Getting It Right: Calibrating Regulation for Growth

By Kenneth E. Bentsen, Jr.

Nearly ten years since the financial crisis, the United States economy has recovered more quickly than other jurisdictions due in large part to our robust capital markets and diversified banking system. Our banks are far better capitalized and markets more resilient, having absorbed hundreds of new regulations on top of an already extensive regulatory structure established over the course of the last century.

For instance, the largest and most complex banking organizations operating in the US have:

  • More than two times the Common Equity Tier 1 capital as a percentage of risk-weighted assets compared to 2008;
  • More than three times more liquid assets as a percentage of deposits and as a percentage of total liabilities compared to before the financial crisis;
  • Five times as much properly structured usable total loss-absorbing capacity, or TLAC.
BPC Event Photo
"Maybe we should step back and see how the patient is doing." Ken Bentsen paraphrasing JFSA Commissioner Nobuchika Mori's comments on financial regulation at Bipartisan Policy Center's discussion, Regulating the Financial System During the Trump Administration


While many reforms have increased transparency and stability, the multitude of them has led to much greater complexity, redundancy and conflicting goals, and in some cases unproductive curtailment of market activity.

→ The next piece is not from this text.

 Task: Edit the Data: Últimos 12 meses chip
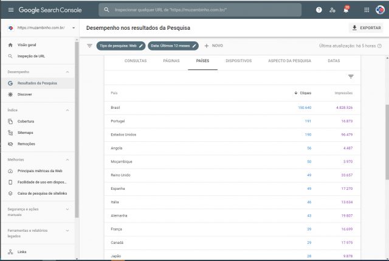[173, 46]
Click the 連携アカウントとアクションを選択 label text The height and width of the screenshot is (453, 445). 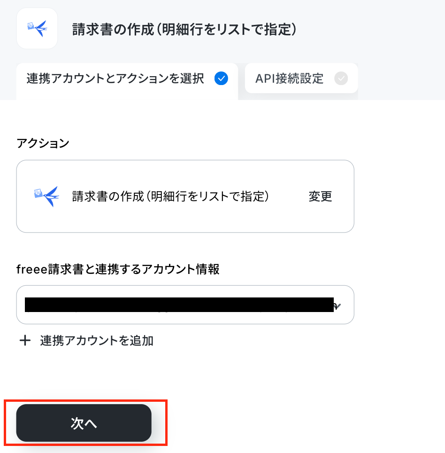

We are now experiencing bifurcation in the allocation of credit and capital, and constraints on our potential for economic growth. Case in point: issuance of corporate bonds for small and mid-sized companies (e.g. <$5 billion in assets) has declined while overall corporate bond issuance has increased; the number of IPO's remains below its historical average; and post-recession economic growth remains at the low end of the range of the past ten recoveries. As we come toward the end of the post-crisis rulemaking cycle, a cumulative review of the rule set is long overdue.

The Treasury Department is doing just that with the release of its first report, A Financial System That Creates Economic Opportunities, in response to the President's Executive Order on financial regulation. This is an extremely thoughtful and measured policy document drawing on input from across a spectrum of regulators, market participants, policymakers and consumer advocates. As one former policymaker and commentator stated, this document exemplifies "how policy should be made." One of the principal authors, Counselor to the Secretary of the Treasury Craig Phillips stated at last week's SIFMA-TCH Prudential Regulation Conference, "We need to look at rules in the whole since they interact with each other."

 
While we've made good progress, post-crisis recovery has been too slow. Duplicative and outdated rules are creating market inefficiencies that inhibit businesses and entrepreneurs from tapping the capital markets and constrain opportunities for growth. Small businesses, accounting for more than 40 percent of private nonfarm GDP, are facing restrictions to their available credit and fewer firms are going public.

Today, we have reached an inflection point. We can review our financial regulatory structure - as Europe and Asia are already doing, but from a position of financial stability and resiliency. This gives regulators the opportunity to consider appropriate recalibration and modification of the rules to enhance credit allocation and capital formation, and therefore economic activity and job creation, while maintaining the financial stability we have achieved.

Kenneth E. Bentsen, Jr. is President and CEO, SIFMA

For more:
Bipartisan Policy Center: Webcast Replay - Regulating the Financial System During the Trump Administration

Project Invested: The Challenge of Balancing Financial System Regulation and Economic Growth

Photo courtesy of Bipartisan Policy Center

Sources:
Dennis Lockhart, President and CEO, Fed. Reserve Bank of Atlanta, Crisis, Recession, and Recovery: 2007-16 (Jan. 9, 2017)

The Clearing House, The Capital Allocation Inherent in the Federal Reserve's Capital Stress Test (Jan. 2017)

Credit Suisse Global Financial Strategies, The Incredible Shrinking Universe of Stocks (Mar. 22, 2017)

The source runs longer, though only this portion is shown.